Граф Гранвиль, главный государственный секретарь ее величества по иностранным делам в 1883 году, когда происходит действие романа, был родственником моего мужа.

У меня есть паспорт за его подписью, выправленный им для моего деда Джеймса Фолкнера Картленда, с разрешением на заграничные путешествия вместе с супругой.

Паспорт имеет вид письма на очень тонкой бумаге с королевским гербом вверху и с личной печатью графа внизу, рядом с подписью. В то время, да и в течение всей Викторианской эпохи Великобритания усиленно пыталась сохранить политическое равновесие в Европе, непревзойденно искусно используя для этого канал дипломатии.

1

1883 г.


Поезд, плавно отъехавший от платформы вокзала Виктория с опозданием в четверть часа, нагонял время. Колеса стучали, состав катился по рельсам вперед и вперед, угрожая прибыть в пункт назначения при такой скорости значительно раньше часа, указанного в расписании.

Ксении казалось, что вагон трясет и бросает из стороны в сторону самым нещадным образом, хотя это не мешало ей размышлять над одной приметой: вчера уголек из камина, когда она пошурудила там, распределяя огонь, выпал кругленький, аккуратный. «Это к богатству!» — авторитетно заметила ей миссис Беркли: ее познания по части примет были неисчерпаемы, она применяла их ко всем случаям жизни и всякий раз спешила таким способом предугадать события. Довольно часто предсказания миссис Беркли сбывались, и кто знает, было ли то случайное совпадение, или миссис Беркли и в самом деле так верила в эти приметы, что событию ничего не оставалось, как материализоваться.

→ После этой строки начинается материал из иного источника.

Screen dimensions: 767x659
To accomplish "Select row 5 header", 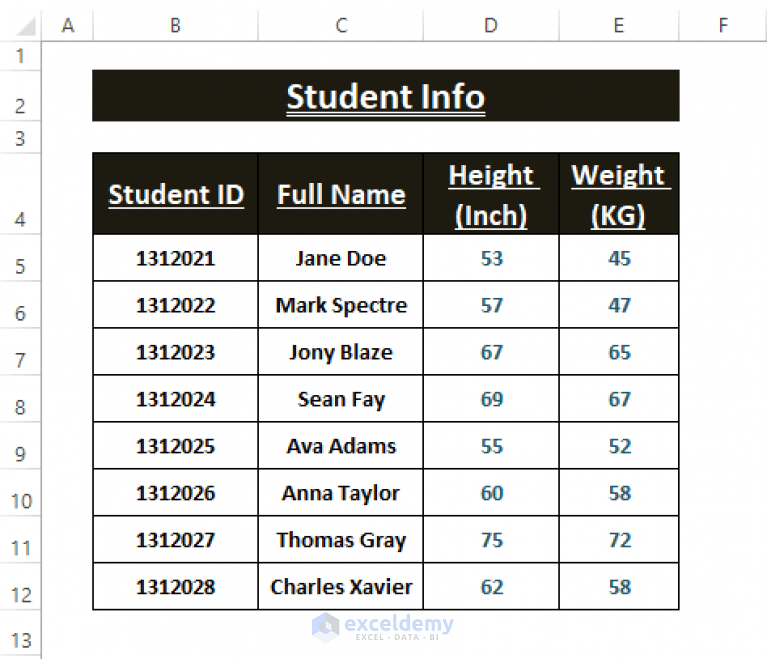I will 20,258.
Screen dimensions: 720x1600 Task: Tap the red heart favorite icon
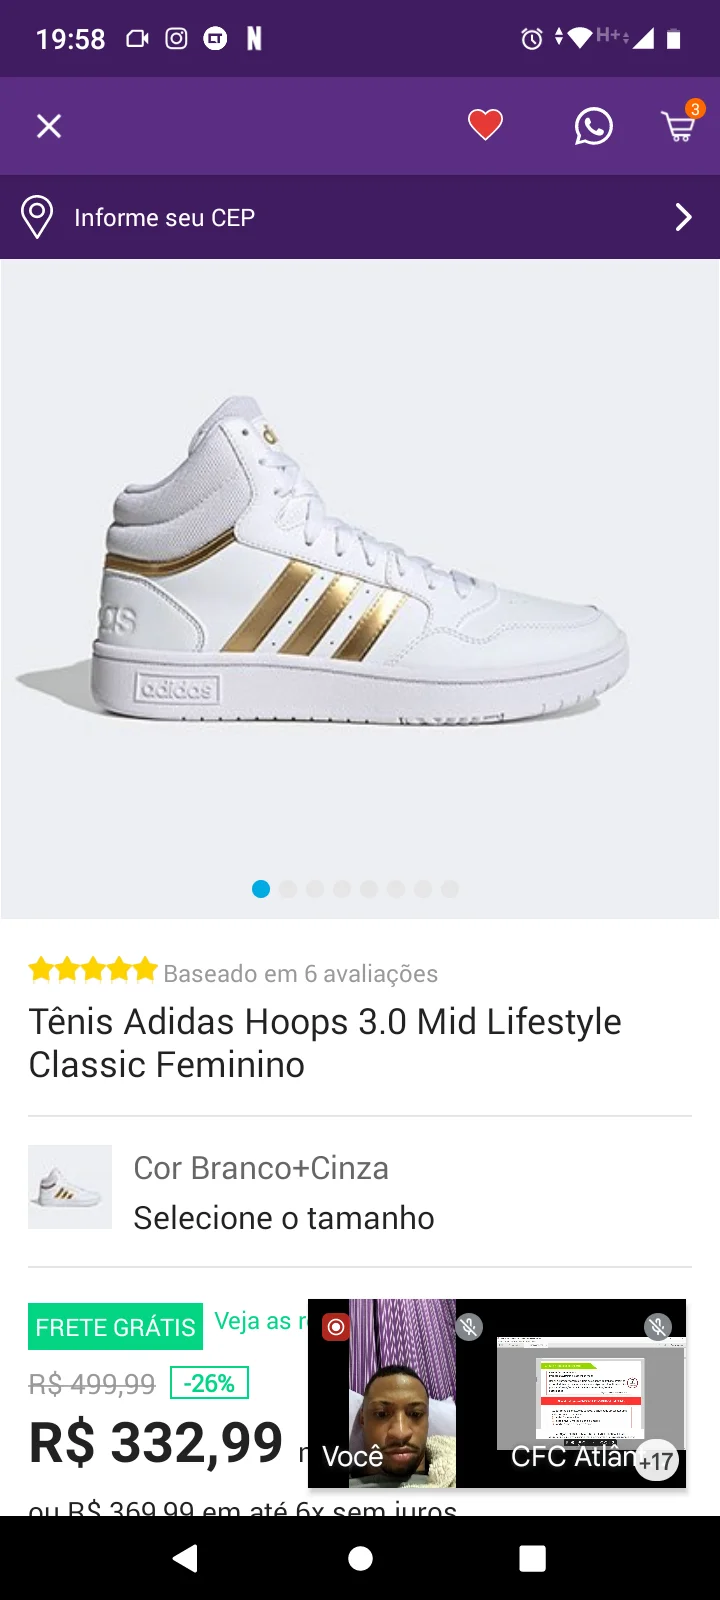tap(485, 125)
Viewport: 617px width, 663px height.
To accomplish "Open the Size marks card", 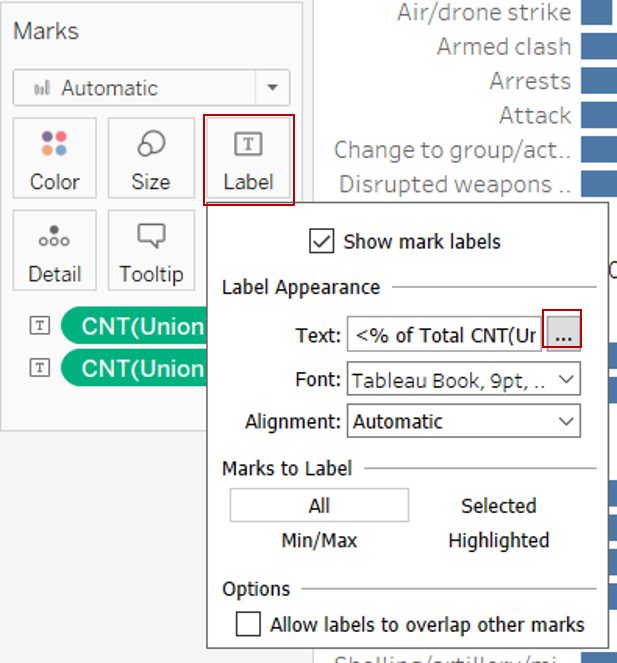I will (150, 158).
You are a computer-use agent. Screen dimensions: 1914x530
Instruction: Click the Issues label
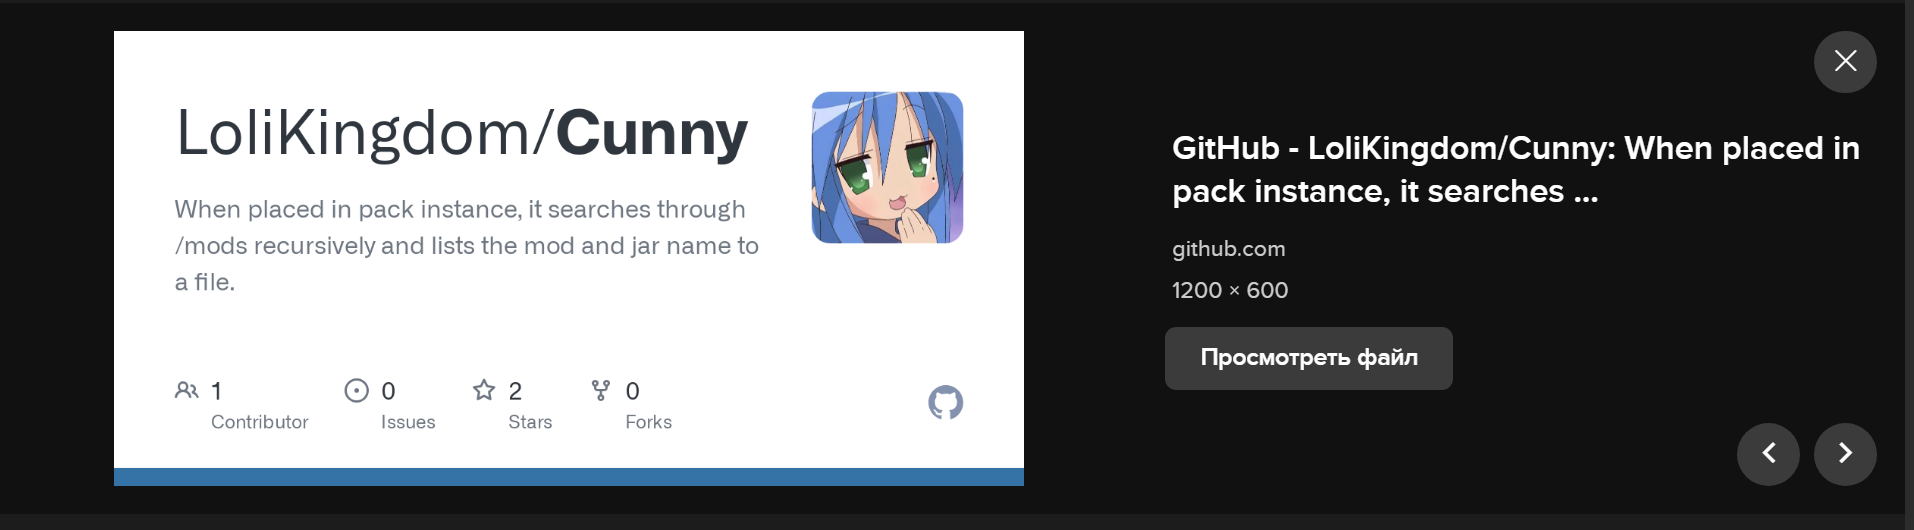tap(408, 422)
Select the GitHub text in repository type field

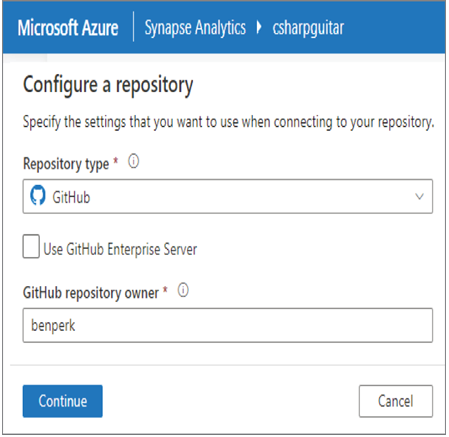(71, 197)
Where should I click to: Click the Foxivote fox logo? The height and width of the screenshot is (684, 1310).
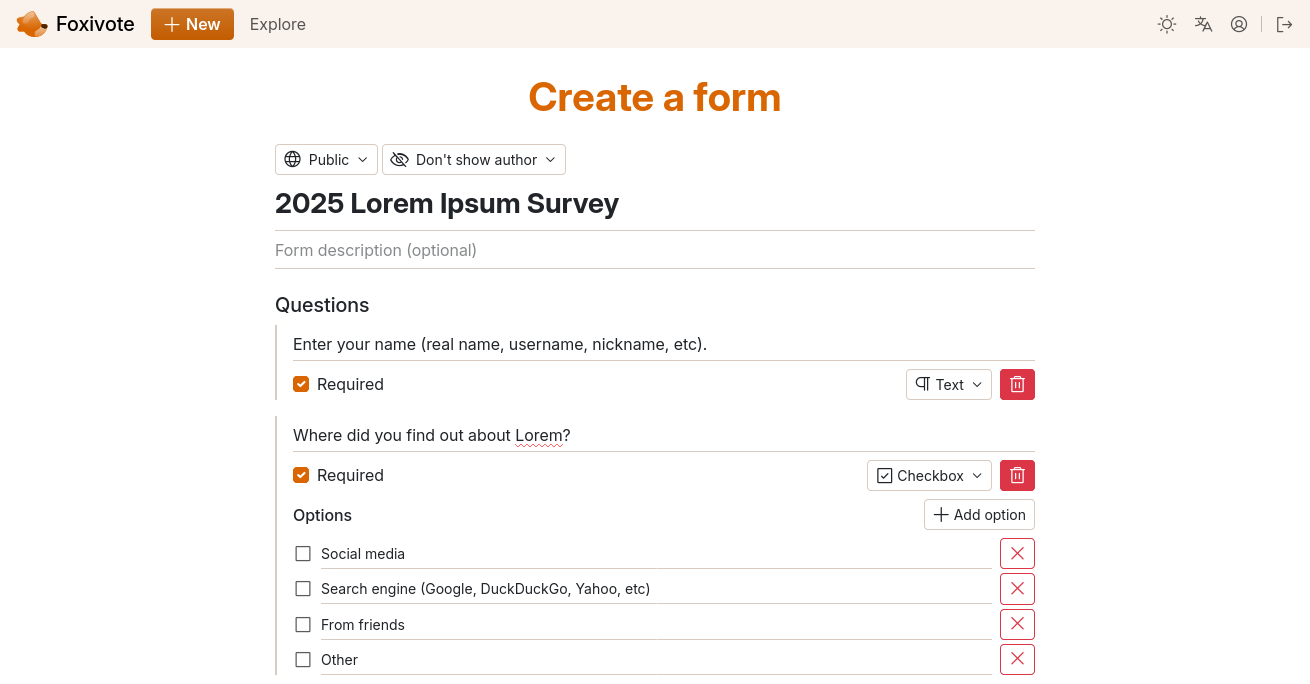tap(32, 24)
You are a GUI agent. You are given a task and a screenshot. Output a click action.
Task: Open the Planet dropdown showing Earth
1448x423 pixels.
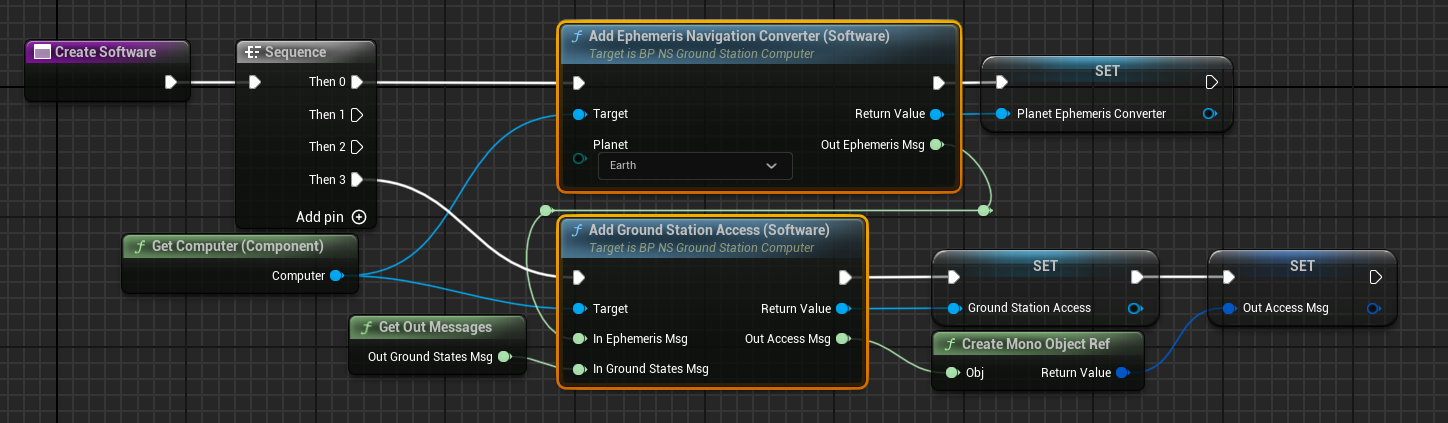pos(694,165)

Прежде чем поезд тронулся, Ксения плотно закрыла окна — по настоянию миссис Беркли: та озабоченно начала сетовать, что частицы сажи от дыма, черными клубами вырывавшегося из трубы локомотива, осядут на их одежде и лицах — а это дурной знак, к неприятностям, а может быть, даже к болезням. И как же она была права со своей просьбой! Дым из трубы и в самом деле тянулся густым темным шлейфом. А поначалу просьба Ксению раздосадовала — к чему все эти излишние опасения и треволнения? Дорога есть дорога. Всегда какие-то неудобства. При чем тут сажа? Но сейчас она была рада предусмотрительности хозяйки. Ехать чистыми гораздо приятнее.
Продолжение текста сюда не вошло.